Brontekst →
☆ ☆ ☆

Hand. In Jesaja 57:8-10 wordt het tweemaal als eufemisme gebruikt voor phallus: Hun bed heb jij liefgehad, naar de ‘hand’ heb je gretig gekeken. En: Leven van jouw ‘hand’ heb je gevonden. In Qumran (1QS7:13) is een geschrift gevonden waarin straffen beschreven zijn voor bepaalde overtredingen. Deze overtredingen zijn: naakt lopen, spuwen in een vergadering en een 30-daagse straf voor de man die ‘zijn hand’ van onder zijn kleding tevoorschijn laat komen, of wiens kleding zo gescheurd is dat zijn naaktheid te zien is.
Het woord ‘gat’, ‘holte’ wordt in de NBV helemaal weggelaten. Het Hebreeuwse woord ‘chor’ is afgeleid van een werkwoord dat ‘uithollen, boren, doorboren’ betekent. Bij een vrouw lijkt het wel duidelijk wat met dit woord bedoeld is. Voor de goede lezer zal duidelijk zijn wat het meisje in haar droom beleeft: haar geliefde heeft zijn ‘hand’ uit de ‘holte’ getrokken.
Doorheen trekken: met het woord ‘hamah’ wordt bedoeld ‘geluid maken’. Hier zou ‘kreunen’ een goede vertaling kunnen zijn.

☆ ☆ ☆

Weergegeven gegevens →
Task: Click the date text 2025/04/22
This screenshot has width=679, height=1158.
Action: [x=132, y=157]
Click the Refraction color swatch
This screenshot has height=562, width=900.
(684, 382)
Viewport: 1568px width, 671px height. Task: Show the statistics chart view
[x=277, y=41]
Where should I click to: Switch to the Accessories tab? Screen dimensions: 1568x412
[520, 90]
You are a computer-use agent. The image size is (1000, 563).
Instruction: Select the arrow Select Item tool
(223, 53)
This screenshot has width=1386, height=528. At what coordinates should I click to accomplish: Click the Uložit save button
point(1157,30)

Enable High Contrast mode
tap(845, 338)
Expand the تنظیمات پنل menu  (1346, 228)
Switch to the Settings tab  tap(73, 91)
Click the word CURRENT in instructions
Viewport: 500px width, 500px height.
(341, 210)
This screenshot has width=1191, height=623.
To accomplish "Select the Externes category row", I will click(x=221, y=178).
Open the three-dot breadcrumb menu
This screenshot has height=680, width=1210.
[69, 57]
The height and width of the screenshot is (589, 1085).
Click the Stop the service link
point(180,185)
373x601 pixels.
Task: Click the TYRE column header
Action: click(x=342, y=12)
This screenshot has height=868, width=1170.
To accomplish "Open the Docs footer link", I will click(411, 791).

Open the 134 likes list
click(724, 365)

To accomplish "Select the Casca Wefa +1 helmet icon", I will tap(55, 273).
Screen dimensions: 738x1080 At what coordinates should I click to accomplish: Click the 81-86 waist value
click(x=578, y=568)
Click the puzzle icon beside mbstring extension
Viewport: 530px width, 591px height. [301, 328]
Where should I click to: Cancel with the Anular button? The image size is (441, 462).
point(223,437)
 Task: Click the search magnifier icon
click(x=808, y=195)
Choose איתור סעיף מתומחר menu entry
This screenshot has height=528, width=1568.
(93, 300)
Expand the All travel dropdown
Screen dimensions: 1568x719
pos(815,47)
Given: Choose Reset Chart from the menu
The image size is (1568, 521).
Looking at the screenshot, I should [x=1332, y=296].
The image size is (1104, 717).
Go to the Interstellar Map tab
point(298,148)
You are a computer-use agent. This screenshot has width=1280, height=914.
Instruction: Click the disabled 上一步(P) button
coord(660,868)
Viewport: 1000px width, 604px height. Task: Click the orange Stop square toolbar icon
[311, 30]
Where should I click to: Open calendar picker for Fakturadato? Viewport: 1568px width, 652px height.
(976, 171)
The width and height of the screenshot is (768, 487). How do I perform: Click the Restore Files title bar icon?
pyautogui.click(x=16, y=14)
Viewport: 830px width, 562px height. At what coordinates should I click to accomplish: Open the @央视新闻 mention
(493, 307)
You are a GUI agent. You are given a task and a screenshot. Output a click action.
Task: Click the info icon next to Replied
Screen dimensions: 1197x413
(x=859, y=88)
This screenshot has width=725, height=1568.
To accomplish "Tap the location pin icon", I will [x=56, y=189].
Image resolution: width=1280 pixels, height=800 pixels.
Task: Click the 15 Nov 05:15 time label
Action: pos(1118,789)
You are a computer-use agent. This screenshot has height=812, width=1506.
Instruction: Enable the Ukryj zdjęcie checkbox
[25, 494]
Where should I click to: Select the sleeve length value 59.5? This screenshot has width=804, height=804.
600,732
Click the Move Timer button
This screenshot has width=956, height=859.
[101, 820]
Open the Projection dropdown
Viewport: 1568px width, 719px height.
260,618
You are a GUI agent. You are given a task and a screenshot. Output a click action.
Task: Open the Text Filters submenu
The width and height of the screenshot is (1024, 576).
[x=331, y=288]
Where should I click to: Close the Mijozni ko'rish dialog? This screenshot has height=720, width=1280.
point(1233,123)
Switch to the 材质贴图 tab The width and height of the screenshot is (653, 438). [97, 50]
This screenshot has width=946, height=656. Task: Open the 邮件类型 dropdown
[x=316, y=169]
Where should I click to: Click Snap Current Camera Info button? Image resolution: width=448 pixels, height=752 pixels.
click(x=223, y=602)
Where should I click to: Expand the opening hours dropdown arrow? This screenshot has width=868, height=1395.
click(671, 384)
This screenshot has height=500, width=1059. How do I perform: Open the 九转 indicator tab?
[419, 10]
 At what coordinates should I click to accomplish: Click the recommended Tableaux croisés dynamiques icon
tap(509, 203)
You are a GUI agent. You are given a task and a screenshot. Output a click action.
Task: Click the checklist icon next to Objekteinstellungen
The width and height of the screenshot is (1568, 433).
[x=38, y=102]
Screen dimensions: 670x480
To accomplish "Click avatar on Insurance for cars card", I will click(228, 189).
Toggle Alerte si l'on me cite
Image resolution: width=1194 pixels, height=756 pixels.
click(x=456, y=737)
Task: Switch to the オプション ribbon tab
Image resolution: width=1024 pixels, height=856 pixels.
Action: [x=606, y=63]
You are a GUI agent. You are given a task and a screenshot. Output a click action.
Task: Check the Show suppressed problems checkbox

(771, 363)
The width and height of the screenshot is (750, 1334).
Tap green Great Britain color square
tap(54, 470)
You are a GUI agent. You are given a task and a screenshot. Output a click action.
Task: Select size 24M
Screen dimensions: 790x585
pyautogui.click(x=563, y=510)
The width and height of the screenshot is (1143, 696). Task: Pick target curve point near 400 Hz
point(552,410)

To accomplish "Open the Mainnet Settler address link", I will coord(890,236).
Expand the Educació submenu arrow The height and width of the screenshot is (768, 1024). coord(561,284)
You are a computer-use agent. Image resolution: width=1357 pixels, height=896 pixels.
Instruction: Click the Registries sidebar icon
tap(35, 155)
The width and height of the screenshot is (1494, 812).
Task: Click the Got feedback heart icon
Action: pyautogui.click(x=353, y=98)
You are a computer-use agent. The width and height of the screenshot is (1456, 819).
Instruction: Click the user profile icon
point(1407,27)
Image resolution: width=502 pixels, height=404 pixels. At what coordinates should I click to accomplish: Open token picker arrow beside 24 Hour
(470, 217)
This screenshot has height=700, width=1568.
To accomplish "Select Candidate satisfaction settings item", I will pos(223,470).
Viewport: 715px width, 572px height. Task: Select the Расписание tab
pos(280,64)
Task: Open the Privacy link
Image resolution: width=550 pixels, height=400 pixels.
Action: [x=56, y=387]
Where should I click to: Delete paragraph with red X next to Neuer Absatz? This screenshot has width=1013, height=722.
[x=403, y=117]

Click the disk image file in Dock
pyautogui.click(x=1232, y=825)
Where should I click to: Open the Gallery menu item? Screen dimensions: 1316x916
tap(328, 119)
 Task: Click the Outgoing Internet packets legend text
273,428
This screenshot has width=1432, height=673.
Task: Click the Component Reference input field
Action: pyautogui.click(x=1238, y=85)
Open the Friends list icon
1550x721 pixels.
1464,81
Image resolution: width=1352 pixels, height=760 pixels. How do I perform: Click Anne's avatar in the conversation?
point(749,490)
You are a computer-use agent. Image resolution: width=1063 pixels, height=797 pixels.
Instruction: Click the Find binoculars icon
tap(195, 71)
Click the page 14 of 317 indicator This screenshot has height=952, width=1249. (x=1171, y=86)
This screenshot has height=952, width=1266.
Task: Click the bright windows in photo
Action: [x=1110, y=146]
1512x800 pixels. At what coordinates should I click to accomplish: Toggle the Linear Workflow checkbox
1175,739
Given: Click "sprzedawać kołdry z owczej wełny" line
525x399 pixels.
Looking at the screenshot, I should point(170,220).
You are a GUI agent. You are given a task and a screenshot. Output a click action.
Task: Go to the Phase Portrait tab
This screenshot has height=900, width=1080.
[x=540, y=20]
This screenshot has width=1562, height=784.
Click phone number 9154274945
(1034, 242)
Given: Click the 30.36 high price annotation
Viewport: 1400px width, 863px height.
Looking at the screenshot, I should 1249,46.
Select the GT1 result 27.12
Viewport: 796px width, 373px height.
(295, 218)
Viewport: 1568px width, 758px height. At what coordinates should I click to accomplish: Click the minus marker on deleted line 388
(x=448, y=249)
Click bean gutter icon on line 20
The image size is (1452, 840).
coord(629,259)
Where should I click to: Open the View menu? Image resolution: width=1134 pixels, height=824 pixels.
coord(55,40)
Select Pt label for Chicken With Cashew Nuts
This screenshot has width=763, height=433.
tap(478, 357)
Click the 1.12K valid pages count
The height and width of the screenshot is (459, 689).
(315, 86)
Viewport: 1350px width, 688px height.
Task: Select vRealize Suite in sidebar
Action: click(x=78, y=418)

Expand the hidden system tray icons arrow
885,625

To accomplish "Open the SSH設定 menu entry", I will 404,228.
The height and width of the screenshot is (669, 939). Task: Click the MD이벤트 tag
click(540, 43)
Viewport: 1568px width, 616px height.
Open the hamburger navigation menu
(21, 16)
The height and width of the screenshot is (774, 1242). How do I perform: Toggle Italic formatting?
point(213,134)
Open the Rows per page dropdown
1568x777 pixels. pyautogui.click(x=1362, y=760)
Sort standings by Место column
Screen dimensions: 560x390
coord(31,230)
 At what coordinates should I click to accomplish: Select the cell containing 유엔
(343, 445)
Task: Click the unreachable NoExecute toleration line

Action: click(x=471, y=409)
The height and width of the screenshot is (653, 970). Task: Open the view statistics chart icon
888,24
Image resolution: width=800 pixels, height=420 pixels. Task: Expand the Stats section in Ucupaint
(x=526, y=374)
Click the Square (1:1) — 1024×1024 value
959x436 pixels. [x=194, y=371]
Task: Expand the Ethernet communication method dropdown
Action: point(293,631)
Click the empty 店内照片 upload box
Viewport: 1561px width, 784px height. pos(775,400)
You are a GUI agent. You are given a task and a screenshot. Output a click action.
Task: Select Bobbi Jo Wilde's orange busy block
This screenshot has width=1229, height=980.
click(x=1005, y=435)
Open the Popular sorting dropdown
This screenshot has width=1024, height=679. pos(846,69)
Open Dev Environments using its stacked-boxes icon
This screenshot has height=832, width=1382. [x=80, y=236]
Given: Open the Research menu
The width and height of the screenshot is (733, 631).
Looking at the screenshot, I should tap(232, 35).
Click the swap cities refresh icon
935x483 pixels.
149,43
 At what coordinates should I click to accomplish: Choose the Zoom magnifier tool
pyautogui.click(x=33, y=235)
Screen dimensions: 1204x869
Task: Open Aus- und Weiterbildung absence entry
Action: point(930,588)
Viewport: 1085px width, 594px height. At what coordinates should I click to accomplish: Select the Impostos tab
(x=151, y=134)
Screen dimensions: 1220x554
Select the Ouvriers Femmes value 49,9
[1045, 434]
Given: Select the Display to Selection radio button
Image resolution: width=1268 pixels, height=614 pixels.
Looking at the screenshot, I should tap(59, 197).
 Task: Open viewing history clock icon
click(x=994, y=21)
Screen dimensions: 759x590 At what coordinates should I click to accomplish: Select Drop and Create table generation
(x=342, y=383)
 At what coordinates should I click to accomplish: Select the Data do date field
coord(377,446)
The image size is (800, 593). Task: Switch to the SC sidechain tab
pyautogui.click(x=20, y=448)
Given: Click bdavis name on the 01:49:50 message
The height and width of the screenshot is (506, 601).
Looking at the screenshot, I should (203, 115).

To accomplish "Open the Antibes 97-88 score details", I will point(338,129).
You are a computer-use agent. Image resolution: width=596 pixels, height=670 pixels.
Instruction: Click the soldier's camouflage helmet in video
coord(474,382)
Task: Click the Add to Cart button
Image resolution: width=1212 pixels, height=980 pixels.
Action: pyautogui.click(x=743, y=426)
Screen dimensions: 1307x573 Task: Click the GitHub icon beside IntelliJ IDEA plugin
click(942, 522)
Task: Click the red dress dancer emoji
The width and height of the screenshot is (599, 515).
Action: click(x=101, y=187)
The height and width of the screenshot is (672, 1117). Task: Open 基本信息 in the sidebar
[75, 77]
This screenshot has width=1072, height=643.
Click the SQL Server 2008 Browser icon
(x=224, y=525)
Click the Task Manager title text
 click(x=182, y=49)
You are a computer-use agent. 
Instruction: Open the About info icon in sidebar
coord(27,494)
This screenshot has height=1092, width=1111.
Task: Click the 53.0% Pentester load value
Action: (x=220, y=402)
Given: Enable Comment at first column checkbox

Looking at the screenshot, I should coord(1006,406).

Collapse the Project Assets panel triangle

☆ ☆ ☆

Overzicht opdrachten →
**a)** Neem uit de brontekst letterlijk het gedeelte over dat opent met de woorden "Het woord ‘gat’, ‘holte’" en sluit met "de ‘holte’ getrokken.".
**b)** Leg in één tot drie zinnen uit waarom ‘kreunen’ volgens de brontekst een goede vertaling van ‘hamah’ zou kunnen zijn.
**c)** Schrijf de brontekst over de Hebreeuwse woorden ‘hand’, ‘chor’ en ‘hamah’ verder, aansluitend op de laatste zin ervan.

Antwoorden →
**a)**
Het woord ‘gat’, ‘holte’ wordt in de NBV helemaal weggelaten. Het Hebreeuwse woord ‘chor’ is afgeleid van een werkwoord dat ‘uithollen, boren, doorboren’ betekent. Bij een vrouw lijkt het wel duidelijk wat met dit woord bedoeld is. Voor de goede lezer zal duidelijk zijn wat het meisje in haar droom beleeft: haar geliefde heeft zijn ‘hand’ uit de ‘holte’ getrokken.

**b)** Met het Hebreeuwse woord ‘hamah’ wordt volgens de brontekst ‘geluid maken’ bedoeld. Daarom zou ‘kreunen’ op die plaats een goede vertaling kunnen zijn.

**c)**
Doorheen: hiermee laten de vertalers van de NBV het woord ‘binnenste’ helemaal weg. Dit woord ‘binnenste’, ‘meïm’ komt alleen als meervoud voor (binnensten). Hiermee worden organen in de buikholte bedoeld, de ingewanden, maar bij de vrouw speciaal de baarmoeder.
Een eigen vertaling van 4 is:
Mijn lief heeft zijn hand uit de holte getrokken
en mijn binnenste kreunde vanwege hem.
Vers 5
Toen sprong ik op, ik ging hem opendoen.
Mijn handend dropen van mirre,
mirre vloeide van mijn vingers
op de grendel van de deur.
Volgens Pope is deze beschrijving suggestief voor een coïtus. Ook Mimi Deckers-Dijs, die gepromoveerd is op ‘het Hooglied’, zegt dat de uitdrukking ‘grendel van de deur’ symbolisch is voor de phallus.
Vers 6
En ik deed open voor mijn lief,
maar hij was weg,
mijn lief was weggegaan.
Een duizeling beving mij
toen ik zag dat hij er niet meer was.
Ik zocht hem, maar ik vond hem niet,
ik riep hem, maar hij antwoordde niet.
Vers 7
De wachters vonden mij
op hun ronde door de stad.
Ze sloegen mij, ze verwondden mij,
ze rukten mij de sluier af,
de wachters van de muren.
Sluier: dit woord staat hier niet, maar wel ‘overkleed’, ‘stola’. Hiermee wordt bedoeld een wijd overkleed van fijne stof speciaal voor vrouwen, vrouwenmantel. Dit woord komt ook voor in Jesaja 3:23 waar het in de NBV vertaling weergegeven wordt met ’sjaals’.
Doorwrochte bijbellezers weten dat als in de Tenach een vrouw zich sluiert, zij zich voor hoer wil uitgeven. Denk aan Tamar, de schoondochter van Juda. Door zich te sluieren gaf zij te kennen dat ze zich als hoer aanbood. Een sluier bij de vrouw in bijbelse tijd was geen kenmerk van ingetogenheid, maar juist het tegenovergestelde! Ook bij andere gesluierde vrouwen wordt dit gesuggereerd (Rebekka in Genesis 24 en Ruth in Ruth 3).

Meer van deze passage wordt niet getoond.